▸ Quoted text:
Starvation fears as air pollution chokes plants ahead of harvest

Traffic in Beijing during period of heavy pollution

The heavy air pollution gripping China has become so severe that experts fear crops in the region will be unable to grow properly this season.

The South China Morning Post cites research from China Agricultural University in reporting that the air pollution which has settled over Beijing in recent months has blocked out so much sunlight that photosynthesis in plants is being slowed.

It's feared crop production in China will suffer this year as the pollution chokes plants that should otherwise be thriving.

As such, the researchers fear that much of China's farmland will see crops wither or poorly develop into the spring and summer growing seasons, putting strain on the nation's food supply and driving up prices.

"A large number of representatives of agricultural companies have suddenly showed up at academic meetings on photosynthesis in recent months and sought desperately for solutions," He Dongxian, an associate professor with China Agricultural University's College of Water Resources and Civil Engineering, told the morning newspaper.

▸ Parts of the exercise:
1. In the article on air pollution threatening China's crops, which university's research does the South China Morning Post cite?
2. In the article on air pollution threatening China's crops, shorten the paragraph that begins "As such, the researchers fear" to a single sentence that keeps its main facts.
3. Carry on the article about air pollution threatening China's crops from the point where it ends.

▸ Stored data:

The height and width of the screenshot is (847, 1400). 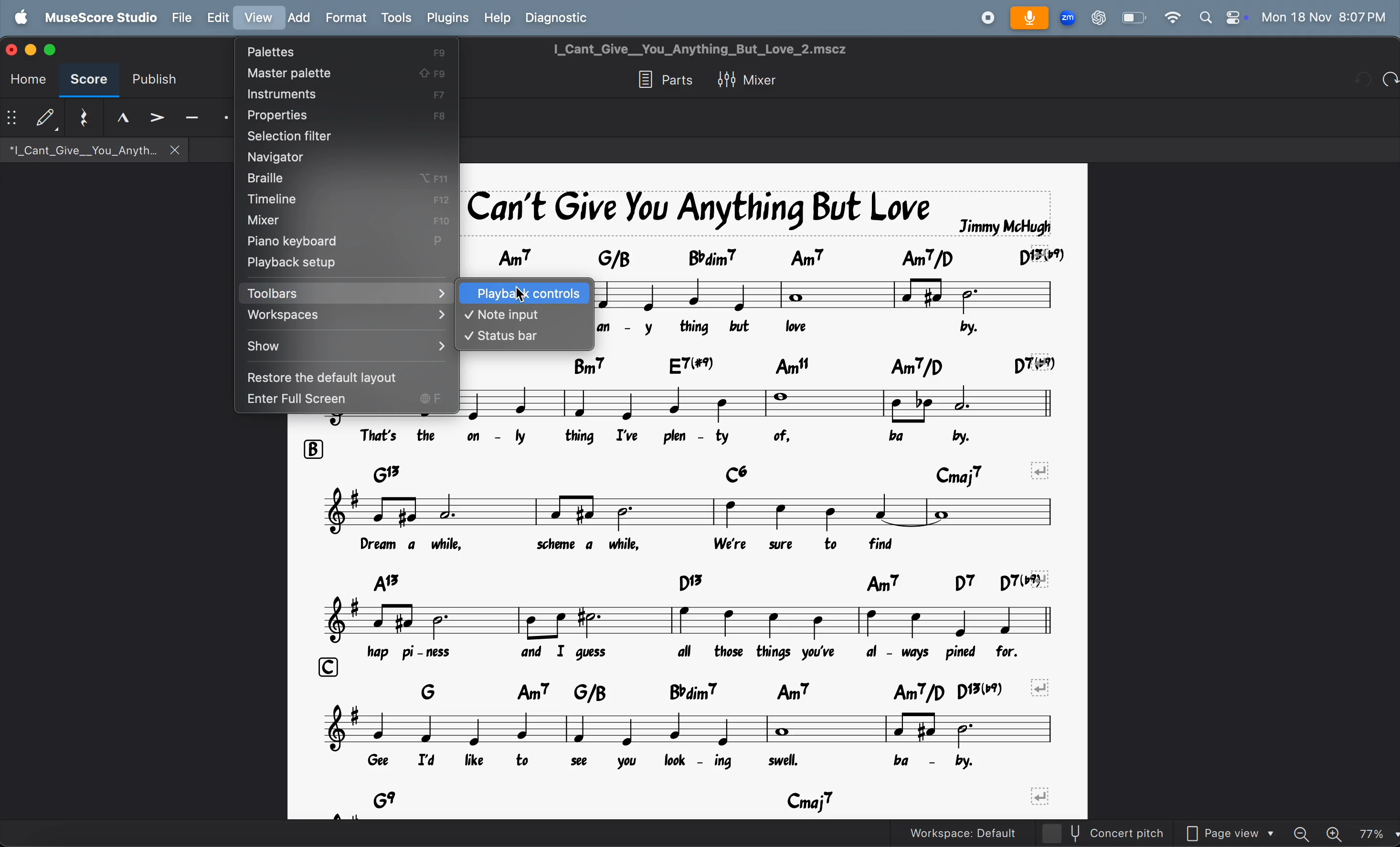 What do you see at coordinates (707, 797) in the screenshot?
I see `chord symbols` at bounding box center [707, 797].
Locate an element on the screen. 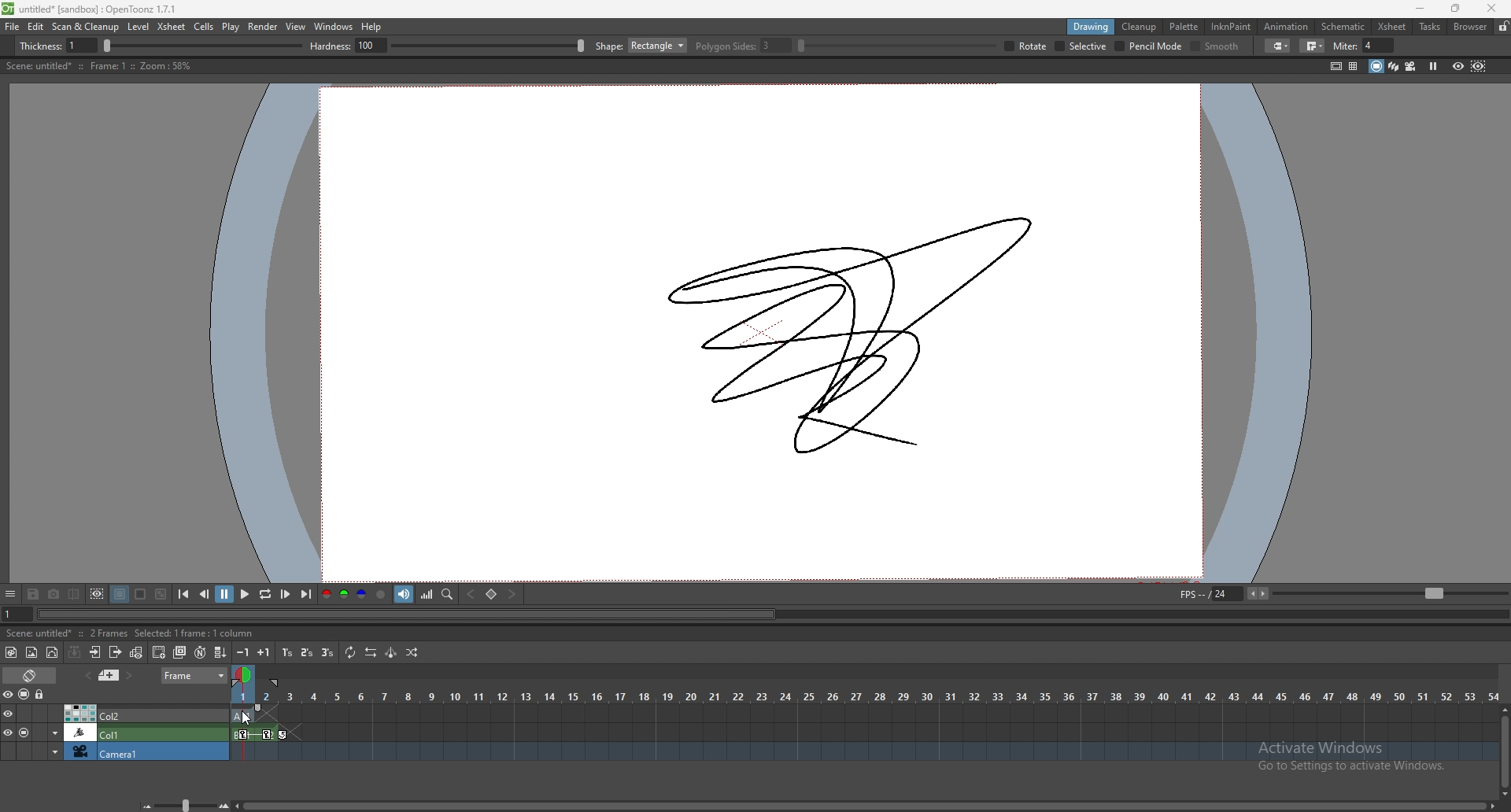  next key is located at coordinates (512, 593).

▸ The results:
1. China Agricultural University.

2. Researchers fear that crops on much of China's farmland will wither or develop poorly through the spring and summer growing seasons, which would strain the food supply and raise prices.

3.
The pollution is reportedly* so heavy that the effects on agriculture are being likened to a nuclear winter; the theoretical condition which would arise when massive nuclear bombing blows debris into the atmosphere, preventing sunlight from reaching the surface.

Smog levels have climbed to epic proportions in many of China's largest cities in recent months. Last October, pollution levels in Northeastern China were recorded at 4,000 times the WHO's recommended safe exposure level. ®

* The South China Morning Post quoted an academic likening the pollution to a nuclear fallout, but that phrase has since mysteriously disappeared from the report. However, it's still in the Post's URL: "china-smog-threatens-agriculture-nuclear-fallout-conditions-warn."